● Aim of the exercise
Of the entries below, return exactly those lines that fall between the one containing "Given: Open XANDER SCHAUFFELE player name" and the one containing "Open the http://localhost:3000/", the two end lines included.

------------------------------------------------------------

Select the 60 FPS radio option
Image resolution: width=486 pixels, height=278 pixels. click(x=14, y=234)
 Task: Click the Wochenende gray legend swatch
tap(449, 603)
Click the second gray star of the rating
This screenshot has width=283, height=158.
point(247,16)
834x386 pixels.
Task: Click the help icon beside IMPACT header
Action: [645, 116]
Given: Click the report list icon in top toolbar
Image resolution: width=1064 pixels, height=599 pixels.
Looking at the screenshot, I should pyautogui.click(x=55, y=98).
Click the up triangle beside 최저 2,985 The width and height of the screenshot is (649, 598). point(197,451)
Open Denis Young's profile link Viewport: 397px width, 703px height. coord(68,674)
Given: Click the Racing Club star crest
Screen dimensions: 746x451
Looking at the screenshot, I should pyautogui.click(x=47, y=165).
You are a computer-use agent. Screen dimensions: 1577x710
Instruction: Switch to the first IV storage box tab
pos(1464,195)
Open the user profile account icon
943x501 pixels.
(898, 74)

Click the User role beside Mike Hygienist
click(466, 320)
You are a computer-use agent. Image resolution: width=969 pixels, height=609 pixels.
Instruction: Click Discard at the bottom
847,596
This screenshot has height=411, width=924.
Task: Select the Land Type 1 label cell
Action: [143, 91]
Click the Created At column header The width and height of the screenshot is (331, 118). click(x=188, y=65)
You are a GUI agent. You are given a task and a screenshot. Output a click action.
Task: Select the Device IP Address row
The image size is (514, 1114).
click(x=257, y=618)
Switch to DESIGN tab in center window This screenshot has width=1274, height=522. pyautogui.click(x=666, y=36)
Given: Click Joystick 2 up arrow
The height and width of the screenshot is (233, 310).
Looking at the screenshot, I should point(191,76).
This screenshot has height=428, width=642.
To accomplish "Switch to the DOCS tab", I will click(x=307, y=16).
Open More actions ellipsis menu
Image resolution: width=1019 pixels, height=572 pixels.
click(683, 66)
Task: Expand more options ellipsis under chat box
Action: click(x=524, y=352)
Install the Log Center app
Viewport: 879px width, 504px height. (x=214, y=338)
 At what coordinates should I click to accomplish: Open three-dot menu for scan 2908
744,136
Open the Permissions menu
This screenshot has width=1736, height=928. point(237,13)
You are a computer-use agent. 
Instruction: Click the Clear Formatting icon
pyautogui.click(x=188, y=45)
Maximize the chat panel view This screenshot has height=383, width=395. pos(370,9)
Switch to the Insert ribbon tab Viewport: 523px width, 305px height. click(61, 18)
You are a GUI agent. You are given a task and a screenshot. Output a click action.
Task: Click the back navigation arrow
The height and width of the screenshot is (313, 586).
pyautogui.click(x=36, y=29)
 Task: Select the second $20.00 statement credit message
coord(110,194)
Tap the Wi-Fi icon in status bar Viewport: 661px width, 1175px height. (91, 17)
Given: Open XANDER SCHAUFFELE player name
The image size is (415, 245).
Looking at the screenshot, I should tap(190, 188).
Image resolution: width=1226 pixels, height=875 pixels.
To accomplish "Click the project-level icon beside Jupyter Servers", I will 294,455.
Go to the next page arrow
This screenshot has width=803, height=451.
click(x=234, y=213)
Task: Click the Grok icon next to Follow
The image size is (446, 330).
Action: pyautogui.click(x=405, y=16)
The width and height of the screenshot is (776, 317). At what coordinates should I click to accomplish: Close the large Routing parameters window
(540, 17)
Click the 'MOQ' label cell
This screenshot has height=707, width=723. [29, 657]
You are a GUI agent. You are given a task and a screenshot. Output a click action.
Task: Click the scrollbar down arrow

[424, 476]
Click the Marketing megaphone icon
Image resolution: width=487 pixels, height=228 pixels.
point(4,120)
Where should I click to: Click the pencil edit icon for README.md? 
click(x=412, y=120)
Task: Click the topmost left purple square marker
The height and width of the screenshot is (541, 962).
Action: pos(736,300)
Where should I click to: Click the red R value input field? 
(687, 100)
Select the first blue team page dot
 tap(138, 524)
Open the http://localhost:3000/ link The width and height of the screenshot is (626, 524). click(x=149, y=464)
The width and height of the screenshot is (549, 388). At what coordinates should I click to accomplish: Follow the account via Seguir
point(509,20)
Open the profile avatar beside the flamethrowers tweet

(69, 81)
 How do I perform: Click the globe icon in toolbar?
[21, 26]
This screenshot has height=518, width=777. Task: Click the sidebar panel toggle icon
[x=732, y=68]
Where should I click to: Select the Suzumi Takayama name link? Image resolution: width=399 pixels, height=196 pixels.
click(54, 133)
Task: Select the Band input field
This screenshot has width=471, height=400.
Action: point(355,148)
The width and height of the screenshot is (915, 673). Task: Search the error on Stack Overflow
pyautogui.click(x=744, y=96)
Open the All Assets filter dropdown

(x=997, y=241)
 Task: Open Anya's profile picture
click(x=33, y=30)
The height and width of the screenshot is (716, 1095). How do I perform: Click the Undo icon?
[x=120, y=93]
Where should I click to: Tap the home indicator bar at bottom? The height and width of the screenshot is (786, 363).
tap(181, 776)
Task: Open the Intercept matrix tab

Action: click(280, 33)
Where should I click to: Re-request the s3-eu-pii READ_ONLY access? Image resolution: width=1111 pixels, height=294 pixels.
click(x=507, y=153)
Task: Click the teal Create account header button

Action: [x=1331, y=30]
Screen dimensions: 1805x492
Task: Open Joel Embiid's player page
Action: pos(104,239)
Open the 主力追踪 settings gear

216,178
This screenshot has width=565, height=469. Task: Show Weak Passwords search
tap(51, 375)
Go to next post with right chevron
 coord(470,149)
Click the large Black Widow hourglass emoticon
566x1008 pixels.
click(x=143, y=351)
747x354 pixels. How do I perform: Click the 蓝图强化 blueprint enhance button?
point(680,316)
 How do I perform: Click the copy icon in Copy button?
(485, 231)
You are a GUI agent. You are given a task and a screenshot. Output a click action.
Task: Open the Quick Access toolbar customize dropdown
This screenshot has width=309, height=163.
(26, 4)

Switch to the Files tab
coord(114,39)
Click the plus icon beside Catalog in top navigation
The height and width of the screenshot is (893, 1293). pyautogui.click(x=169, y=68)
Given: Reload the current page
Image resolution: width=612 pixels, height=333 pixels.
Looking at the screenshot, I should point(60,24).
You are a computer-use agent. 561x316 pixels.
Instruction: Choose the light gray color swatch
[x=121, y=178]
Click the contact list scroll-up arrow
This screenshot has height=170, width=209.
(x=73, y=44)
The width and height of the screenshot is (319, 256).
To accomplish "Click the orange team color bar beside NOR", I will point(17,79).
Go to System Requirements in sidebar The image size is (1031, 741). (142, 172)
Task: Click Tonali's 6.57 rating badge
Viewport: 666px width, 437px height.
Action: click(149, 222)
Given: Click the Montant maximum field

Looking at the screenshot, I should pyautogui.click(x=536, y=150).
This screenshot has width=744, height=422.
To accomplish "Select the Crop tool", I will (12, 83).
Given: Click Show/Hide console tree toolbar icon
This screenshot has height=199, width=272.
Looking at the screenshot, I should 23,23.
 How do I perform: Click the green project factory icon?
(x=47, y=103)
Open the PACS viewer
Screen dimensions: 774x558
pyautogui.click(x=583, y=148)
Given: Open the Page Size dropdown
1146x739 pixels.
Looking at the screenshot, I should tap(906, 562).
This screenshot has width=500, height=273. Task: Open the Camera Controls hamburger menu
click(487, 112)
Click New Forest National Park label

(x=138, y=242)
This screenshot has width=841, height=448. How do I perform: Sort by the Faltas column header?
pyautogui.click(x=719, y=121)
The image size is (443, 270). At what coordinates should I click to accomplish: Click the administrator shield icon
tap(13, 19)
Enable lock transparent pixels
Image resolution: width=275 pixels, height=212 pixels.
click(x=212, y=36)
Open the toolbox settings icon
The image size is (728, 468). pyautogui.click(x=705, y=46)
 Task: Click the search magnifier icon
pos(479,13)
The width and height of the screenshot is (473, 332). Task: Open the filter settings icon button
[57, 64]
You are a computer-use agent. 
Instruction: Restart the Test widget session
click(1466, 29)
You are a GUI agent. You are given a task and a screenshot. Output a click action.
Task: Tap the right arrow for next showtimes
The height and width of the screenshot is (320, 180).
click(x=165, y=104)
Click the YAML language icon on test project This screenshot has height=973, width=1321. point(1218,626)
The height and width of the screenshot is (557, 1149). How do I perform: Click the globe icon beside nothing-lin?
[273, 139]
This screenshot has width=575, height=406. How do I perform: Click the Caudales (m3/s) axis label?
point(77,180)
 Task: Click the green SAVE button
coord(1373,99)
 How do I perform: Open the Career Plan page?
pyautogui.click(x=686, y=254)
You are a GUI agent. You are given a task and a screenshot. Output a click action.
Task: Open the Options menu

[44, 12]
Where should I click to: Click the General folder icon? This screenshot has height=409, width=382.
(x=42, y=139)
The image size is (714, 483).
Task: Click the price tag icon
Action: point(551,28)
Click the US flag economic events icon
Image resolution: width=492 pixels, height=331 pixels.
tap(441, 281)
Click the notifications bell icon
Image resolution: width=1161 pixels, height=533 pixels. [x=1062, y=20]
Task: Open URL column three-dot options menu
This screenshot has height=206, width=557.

------------------------------------------------------------

● Solved exercise
Given: Open XANDER SCHAUFFELE player name
The image size is (415, 245).
Looking at the screenshot, I should tap(190, 188).
Image resolution: width=1226 pixels, height=875 pixels.
To accomplish "Click the project-level icon beside Jupyter Servers", I will 294,455.
Go to the next page arrow
This screenshot has width=803, height=451.
click(x=234, y=213)
Task: Click the Grok icon next to Follow
The image size is (446, 330).
Action: pyautogui.click(x=405, y=16)
The width and height of the screenshot is (776, 317). At what coordinates should I click to accomplish: Close the large Routing parameters window
(540, 17)
Click the 'MOQ' label cell
This screenshot has height=707, width=723. [29, 657]
You are a GUI agent. You are given a task and a screenshot. Output a click action.
Task: Click the scrollbar down arrow

[424, 476]
Click the Marketing megaphone icon
Image resolution: width=487 pixels, height=228 pixels.
point(4,120)
Where should I click to: Click the pencil edit icon for README.md? 
click(x=412, y=120)
Task: Click the topmost left purple square marker
The height and width of the screenshot is (541, 962).
Action: pos(736,300)
Where should I click to: Click the red R value input field? 
(687, 100)
Select the first blue team page dot
 tap(138, 524)
Open the http://localhost:3000/ link The width and height of the screenshot is (626, 524). click(x=149, y=464)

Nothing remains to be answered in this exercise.